Según trascendió de fuentes del procedimiento, el cráneo sería de antigua data, es decir, un resto óseo que no presentaría signos de reciente exposición. Los especialistas señalaron además que el elemento pudo haber quedado al descubierto por el movimiento natural de la costa, un fenómeno frecuente en zonas ribereñas donde las mareas y corrientes desplazan sedimentos.

Finalizadas las primeras tareas, el cráneo fue trasladado para la realización de estudios más exhaustivos que permitan determinar su antigüedad, características biológicas y posible origen.

Un caso que sigue abierto

La causa quedó nuevamente bajo la órbita de la fiscal Betina Lacki, quien también estuvo a cargo de la investigación en la primera etapa de la desaparición de Johana.

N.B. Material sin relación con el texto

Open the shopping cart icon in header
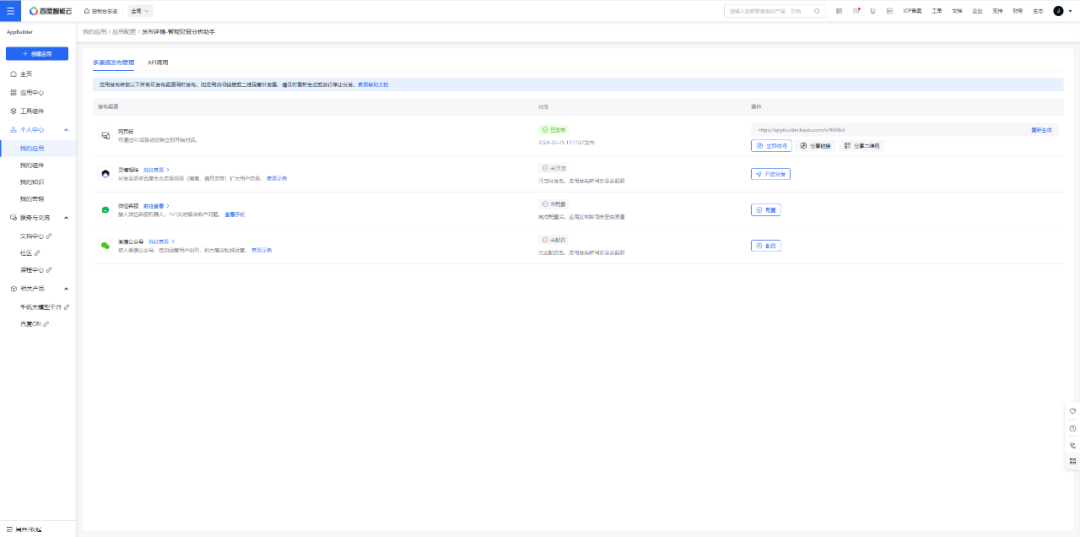The width and height of the screenshot is (1080, 537). click(x=873, y=11)
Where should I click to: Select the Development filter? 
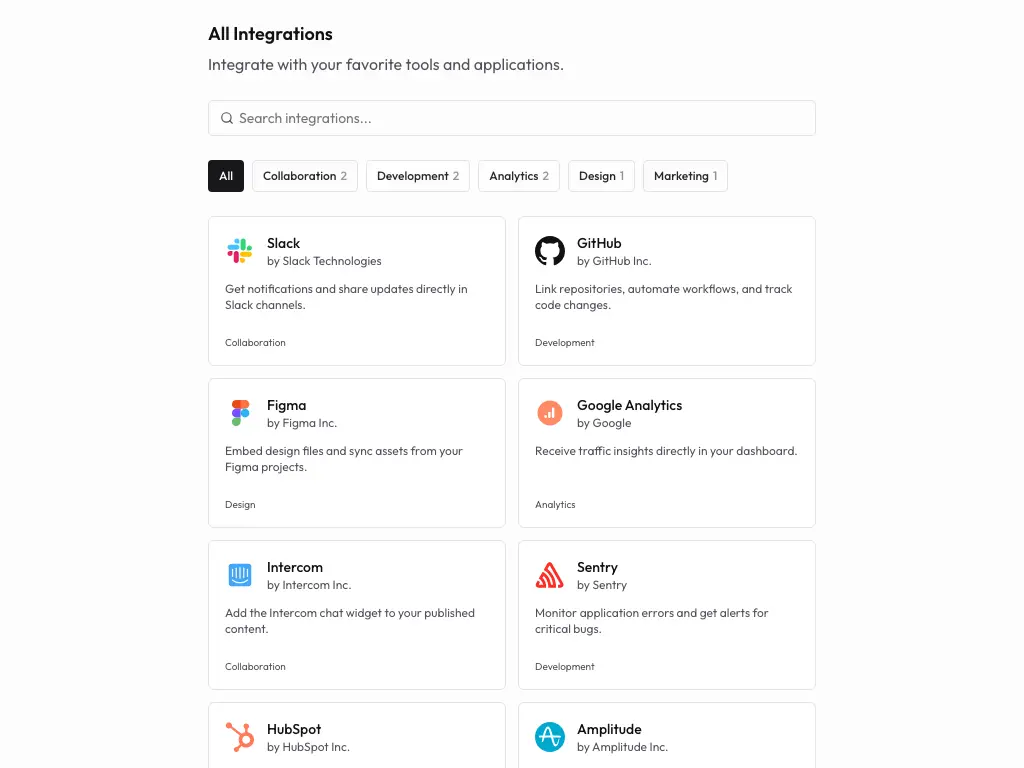pos(417,176)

El caso tiene un antecedente directo en la misma zona costera. Parte de los restos de la joven fueron hallados en 2018 en las costas de Berisso, meses después de su desaparición ocurrida el 26 de julio de 2017. Sin embargo, la confirmación oficial de que esos restos pertenecían a Ramallo demoró más de un año y recién se logró tras pericias genéticas.

A pesar de esa identificación parcial, la causa judicial por la desaparición y muerte de la joven continúa con numerosos interrogantes abiertos y su esclarecimiento completo sigue pendiente.

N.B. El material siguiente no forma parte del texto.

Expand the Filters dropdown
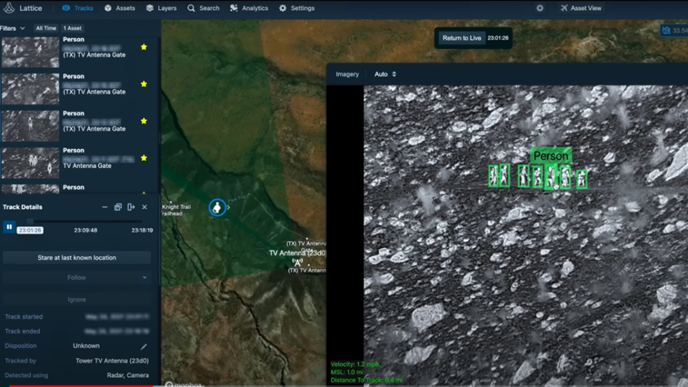 point(13,28)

Otros casos que siguen de cerca el expediente

El hallazgo también podría despertar el interés de otras familias que buscan respuestas en causas emblemáticas de la región.

Entre ellas aparece el caso de Miguel Bru, el estudiante de periodismo de la Universidad Nacional de La Plata que fue secuestrado, torturado y asesinado en 1993 dentro de la comisaría Novena. Por ese crimen fueron condenados policías bonaerenses, pero su cuerpo nunca fue encontrado.

Otro caso es el de Jorge Julio López, testigo clave en juicios por delitos de lesa humanidad que desapareció el 18 de septiembre de 2006, el mismo día en que se conocía la sentencia contra el represor Miguel Etchecolatz.

Por el momento no existe ningún indicio que vincule el hallazgo con estos casos. Sin embargo, en investigaciones de este tipo es habitual que las familias de personas desaparecidas sigan de cerca los avances periciales.

Todo dependerá ahora de los resultados de los estudios científicos. Solo cuando se confirme si el cráneo es humano y se establezcan sus características biológicas se podrá evaluar si corresponde avanzar con comparaciones genéticas en alguna de las causas abiertas por personas desaparecidas en la región.